Flynn // Boston
What is happening in the photo?
Paul Newhall, c. 1863; see large image for more details.
Tintype photograph, circa 1863
The earliest image collected here is a tintype photograph of Michael E. Flynn, great-grandfather of our contributor Joe Flynn, with fellow Union Army soldiers taken during the American Civil War. Soldiers often sent studio portraits like this one home to their families as mementos.
Michael was born in 1847 to Edward and Ann Flynn who had recently emigrated from Ireland. Like many of those from an Irish immigrant background he enlisted in the Union Army, joining the 99th Infantry in October 1861. He spent three years as a private in Company G and was discharged on October 26th, 1864 at New Bern, North Carolina.
Emigration from Ireland was particularly high in the years after the famine. Most of those who arrived gravitated to urban centres in the northern States.
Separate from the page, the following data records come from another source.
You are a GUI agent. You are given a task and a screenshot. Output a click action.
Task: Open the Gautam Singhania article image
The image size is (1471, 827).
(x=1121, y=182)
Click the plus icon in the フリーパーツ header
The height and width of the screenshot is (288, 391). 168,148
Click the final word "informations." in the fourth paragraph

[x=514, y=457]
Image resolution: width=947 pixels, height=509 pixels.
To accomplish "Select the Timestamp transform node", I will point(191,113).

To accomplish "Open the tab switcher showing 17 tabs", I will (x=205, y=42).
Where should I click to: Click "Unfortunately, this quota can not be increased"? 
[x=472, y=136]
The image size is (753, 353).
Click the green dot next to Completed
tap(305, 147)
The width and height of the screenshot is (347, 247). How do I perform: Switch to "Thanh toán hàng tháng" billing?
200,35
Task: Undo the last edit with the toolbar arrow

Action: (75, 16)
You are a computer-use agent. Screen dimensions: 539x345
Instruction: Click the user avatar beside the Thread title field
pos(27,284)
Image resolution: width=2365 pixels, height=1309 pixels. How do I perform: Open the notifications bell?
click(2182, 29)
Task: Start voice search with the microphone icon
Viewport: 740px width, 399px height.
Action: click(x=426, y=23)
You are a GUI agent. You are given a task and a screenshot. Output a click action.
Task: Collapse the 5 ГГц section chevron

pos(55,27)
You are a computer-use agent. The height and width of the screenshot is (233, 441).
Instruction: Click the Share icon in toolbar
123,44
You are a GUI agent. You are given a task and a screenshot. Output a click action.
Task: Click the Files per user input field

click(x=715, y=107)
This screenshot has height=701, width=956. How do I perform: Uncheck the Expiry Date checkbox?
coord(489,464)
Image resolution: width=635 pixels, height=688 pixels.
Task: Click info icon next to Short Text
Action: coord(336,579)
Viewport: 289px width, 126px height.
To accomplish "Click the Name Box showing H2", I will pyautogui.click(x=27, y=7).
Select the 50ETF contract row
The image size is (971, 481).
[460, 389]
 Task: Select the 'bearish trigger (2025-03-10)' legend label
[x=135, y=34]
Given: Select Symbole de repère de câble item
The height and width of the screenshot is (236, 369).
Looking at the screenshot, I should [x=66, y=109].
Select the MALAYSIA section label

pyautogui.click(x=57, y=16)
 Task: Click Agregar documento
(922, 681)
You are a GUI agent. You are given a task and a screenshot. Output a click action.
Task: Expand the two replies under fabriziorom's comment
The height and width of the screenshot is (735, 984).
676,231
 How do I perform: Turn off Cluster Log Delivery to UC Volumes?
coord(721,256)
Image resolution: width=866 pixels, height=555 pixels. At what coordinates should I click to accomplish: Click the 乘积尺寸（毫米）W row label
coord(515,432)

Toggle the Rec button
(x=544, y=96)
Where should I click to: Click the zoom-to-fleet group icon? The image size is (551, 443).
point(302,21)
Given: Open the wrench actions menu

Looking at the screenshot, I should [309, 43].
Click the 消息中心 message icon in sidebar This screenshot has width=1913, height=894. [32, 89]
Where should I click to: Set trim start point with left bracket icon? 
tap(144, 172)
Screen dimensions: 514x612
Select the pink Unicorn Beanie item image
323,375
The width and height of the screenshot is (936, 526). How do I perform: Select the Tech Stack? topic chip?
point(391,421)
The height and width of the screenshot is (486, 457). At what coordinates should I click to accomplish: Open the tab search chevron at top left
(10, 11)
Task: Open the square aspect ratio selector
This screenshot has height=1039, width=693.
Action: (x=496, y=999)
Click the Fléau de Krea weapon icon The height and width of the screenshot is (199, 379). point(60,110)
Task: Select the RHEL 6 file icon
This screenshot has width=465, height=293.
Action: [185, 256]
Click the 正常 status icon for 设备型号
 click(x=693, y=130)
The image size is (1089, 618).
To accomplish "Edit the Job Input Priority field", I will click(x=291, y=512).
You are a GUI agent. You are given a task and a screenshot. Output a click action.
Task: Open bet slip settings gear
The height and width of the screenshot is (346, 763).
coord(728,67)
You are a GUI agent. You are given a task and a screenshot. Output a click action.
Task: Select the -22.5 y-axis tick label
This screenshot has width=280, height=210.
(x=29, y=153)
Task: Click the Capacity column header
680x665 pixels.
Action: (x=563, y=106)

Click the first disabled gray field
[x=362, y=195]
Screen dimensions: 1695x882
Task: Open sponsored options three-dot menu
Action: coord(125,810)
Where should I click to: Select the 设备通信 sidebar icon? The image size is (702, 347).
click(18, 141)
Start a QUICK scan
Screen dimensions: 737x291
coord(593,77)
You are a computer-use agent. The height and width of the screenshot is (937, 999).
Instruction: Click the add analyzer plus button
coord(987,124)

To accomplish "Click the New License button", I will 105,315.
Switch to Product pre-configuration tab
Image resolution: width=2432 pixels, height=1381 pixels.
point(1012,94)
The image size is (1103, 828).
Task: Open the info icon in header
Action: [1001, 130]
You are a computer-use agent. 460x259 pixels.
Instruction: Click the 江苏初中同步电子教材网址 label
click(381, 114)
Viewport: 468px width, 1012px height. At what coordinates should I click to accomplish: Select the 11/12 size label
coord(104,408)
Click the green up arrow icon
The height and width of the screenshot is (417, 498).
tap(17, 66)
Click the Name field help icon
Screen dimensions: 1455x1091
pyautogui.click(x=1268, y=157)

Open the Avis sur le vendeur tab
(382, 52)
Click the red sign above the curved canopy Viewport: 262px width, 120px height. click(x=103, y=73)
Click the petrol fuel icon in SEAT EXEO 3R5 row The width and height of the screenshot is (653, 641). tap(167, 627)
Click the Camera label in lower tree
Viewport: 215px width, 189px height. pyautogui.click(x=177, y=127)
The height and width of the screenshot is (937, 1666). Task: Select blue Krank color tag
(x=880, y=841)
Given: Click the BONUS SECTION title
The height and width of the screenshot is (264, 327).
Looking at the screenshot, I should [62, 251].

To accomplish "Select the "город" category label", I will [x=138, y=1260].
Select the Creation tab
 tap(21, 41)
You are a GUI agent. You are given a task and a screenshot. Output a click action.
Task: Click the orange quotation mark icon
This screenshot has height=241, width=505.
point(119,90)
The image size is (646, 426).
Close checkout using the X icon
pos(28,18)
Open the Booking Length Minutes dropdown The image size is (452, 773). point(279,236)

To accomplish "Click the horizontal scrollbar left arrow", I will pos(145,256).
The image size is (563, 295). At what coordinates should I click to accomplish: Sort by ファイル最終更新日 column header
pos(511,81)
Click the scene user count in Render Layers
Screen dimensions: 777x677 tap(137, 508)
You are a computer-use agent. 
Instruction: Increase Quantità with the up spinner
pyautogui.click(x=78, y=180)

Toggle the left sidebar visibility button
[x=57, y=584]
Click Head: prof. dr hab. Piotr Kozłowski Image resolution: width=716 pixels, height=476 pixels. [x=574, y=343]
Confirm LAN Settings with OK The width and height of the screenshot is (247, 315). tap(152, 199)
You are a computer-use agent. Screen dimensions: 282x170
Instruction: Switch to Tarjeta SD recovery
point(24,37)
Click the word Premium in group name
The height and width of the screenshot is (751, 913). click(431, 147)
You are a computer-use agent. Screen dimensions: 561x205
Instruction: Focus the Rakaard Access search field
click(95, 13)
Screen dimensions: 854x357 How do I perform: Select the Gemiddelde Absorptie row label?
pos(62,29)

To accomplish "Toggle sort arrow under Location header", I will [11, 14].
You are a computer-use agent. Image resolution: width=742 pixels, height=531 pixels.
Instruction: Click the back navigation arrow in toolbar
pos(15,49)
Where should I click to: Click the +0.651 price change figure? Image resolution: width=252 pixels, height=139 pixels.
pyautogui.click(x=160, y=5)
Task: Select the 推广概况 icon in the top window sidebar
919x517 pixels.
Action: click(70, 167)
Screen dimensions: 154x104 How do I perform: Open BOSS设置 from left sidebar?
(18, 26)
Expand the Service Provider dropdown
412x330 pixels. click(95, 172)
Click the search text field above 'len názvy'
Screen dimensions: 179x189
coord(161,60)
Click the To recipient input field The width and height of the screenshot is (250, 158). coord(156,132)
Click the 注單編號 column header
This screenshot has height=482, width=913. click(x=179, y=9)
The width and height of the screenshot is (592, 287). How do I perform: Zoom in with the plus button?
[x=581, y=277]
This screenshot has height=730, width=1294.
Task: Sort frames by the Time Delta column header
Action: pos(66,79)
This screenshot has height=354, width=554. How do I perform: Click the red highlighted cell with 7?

Irish immigrants and Irish-Americans served on both sides in the Civil War, with an estimated 150,000 fighting for the Union cause, often forming their own regiments.
After the war, Michael married Mary E. Manning of Somerville, Massachusetts in 1870. He was later employed as a mason and served on the Common Council of the City of Somerville in 1892. He died in Somerville in 1896, aged 49. Michael and Mary had four children, Edward J., Catherine, Helena and Joseph — Joe’s grandfather.